[Stored records]
========
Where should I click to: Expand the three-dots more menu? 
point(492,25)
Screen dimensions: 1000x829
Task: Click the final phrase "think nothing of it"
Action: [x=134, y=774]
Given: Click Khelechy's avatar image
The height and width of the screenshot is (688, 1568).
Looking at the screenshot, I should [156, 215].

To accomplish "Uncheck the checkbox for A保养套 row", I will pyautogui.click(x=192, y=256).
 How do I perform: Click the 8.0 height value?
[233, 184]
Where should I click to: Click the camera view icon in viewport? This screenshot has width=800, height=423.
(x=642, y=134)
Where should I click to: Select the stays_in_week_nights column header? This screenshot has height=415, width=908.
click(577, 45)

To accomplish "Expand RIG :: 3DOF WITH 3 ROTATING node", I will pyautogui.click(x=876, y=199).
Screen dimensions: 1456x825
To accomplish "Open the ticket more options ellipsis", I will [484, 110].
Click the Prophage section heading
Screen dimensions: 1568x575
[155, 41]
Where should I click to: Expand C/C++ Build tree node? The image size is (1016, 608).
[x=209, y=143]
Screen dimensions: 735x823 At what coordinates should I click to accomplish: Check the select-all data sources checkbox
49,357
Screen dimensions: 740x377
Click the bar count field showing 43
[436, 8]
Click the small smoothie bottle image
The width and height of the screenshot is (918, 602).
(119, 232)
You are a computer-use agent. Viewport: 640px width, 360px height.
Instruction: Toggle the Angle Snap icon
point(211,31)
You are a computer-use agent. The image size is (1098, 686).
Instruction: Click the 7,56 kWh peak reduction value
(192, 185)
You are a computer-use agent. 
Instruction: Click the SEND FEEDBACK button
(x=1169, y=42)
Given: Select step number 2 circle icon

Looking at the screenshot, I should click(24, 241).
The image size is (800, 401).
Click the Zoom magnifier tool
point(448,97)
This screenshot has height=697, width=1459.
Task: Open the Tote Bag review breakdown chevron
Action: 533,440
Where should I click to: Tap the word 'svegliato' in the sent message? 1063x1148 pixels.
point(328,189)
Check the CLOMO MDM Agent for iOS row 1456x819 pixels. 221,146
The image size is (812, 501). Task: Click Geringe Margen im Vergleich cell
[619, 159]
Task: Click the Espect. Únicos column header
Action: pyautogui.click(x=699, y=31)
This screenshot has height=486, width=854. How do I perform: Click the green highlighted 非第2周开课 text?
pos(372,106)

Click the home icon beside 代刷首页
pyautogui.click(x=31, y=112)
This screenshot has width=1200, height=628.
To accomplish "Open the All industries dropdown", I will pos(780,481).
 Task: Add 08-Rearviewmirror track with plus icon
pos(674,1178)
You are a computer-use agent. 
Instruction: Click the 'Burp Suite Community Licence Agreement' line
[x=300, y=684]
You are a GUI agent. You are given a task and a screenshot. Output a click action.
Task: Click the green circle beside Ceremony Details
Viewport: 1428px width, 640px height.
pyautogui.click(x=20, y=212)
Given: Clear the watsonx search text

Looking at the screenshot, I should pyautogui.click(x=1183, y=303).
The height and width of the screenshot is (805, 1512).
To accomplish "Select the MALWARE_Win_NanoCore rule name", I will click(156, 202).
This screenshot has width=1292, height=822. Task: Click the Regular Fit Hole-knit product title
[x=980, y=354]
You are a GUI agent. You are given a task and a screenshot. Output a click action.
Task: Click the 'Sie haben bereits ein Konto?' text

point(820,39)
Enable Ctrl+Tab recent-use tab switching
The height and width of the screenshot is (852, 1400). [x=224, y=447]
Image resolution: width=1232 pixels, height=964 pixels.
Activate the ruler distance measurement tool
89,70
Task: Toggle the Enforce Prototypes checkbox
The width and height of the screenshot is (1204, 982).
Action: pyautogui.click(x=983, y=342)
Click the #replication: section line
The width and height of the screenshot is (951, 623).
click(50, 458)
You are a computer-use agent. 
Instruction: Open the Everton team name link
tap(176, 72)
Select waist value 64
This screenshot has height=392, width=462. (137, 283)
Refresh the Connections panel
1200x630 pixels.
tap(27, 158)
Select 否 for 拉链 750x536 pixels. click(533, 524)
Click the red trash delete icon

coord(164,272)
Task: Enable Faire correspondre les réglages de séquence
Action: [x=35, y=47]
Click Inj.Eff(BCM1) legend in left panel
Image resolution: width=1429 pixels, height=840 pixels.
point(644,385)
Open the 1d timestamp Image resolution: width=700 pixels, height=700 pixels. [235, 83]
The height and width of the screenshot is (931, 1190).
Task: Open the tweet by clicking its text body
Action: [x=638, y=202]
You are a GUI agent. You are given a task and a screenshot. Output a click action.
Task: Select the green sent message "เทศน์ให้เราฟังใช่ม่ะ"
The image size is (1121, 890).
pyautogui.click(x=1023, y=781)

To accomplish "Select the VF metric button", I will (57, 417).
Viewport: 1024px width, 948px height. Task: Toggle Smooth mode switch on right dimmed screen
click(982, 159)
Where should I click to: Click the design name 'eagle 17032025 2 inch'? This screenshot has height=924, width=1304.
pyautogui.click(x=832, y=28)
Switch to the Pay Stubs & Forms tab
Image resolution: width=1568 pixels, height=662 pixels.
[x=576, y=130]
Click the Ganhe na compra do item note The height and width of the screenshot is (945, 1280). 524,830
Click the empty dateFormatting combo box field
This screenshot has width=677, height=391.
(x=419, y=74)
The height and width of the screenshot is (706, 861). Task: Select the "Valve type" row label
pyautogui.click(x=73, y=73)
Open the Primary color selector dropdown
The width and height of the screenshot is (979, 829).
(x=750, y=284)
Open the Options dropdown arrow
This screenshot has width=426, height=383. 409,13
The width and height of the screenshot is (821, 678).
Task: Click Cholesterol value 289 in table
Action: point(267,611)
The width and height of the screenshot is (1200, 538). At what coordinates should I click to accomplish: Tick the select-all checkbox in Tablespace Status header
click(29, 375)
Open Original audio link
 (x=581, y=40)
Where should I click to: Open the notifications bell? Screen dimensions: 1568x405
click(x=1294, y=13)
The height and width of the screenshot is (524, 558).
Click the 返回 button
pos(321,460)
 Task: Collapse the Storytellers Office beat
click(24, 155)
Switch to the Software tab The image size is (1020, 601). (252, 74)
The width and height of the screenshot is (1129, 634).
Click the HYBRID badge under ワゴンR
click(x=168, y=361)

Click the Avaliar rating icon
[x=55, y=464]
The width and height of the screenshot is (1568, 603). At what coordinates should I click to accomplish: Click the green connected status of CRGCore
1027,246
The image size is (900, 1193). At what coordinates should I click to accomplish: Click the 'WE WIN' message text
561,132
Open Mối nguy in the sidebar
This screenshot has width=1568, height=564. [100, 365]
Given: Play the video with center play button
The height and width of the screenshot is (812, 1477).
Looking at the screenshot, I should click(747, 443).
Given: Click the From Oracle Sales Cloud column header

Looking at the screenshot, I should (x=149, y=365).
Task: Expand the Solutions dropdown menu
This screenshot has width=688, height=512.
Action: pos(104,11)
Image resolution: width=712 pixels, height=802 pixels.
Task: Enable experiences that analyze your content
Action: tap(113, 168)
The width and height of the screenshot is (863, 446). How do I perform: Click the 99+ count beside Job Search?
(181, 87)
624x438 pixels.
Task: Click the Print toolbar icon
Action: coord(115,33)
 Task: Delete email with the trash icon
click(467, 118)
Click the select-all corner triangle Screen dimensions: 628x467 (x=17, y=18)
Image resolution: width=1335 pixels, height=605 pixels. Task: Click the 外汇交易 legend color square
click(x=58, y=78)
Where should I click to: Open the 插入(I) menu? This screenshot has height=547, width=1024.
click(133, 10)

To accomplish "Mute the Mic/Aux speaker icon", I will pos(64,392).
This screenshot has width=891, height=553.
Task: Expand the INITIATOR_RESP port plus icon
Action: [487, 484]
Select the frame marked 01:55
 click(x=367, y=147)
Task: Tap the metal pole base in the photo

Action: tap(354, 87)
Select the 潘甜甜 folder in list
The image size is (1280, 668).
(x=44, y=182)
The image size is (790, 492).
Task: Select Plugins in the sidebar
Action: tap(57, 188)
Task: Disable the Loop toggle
========
Work order:
Copy exactly the lines above, starting at the opening line and finishing at the line in which "Given: Click Khelechy's avatar image" occurs.

Your solution:
Where should I click to: Expand the three-dots more menu? 
point(492,25)
Screen dimensions: 1000x829
Task: Click the final phrase "think nothing of it"
Action: [x=134, y=774]
Given: Click Khelechy's avatar image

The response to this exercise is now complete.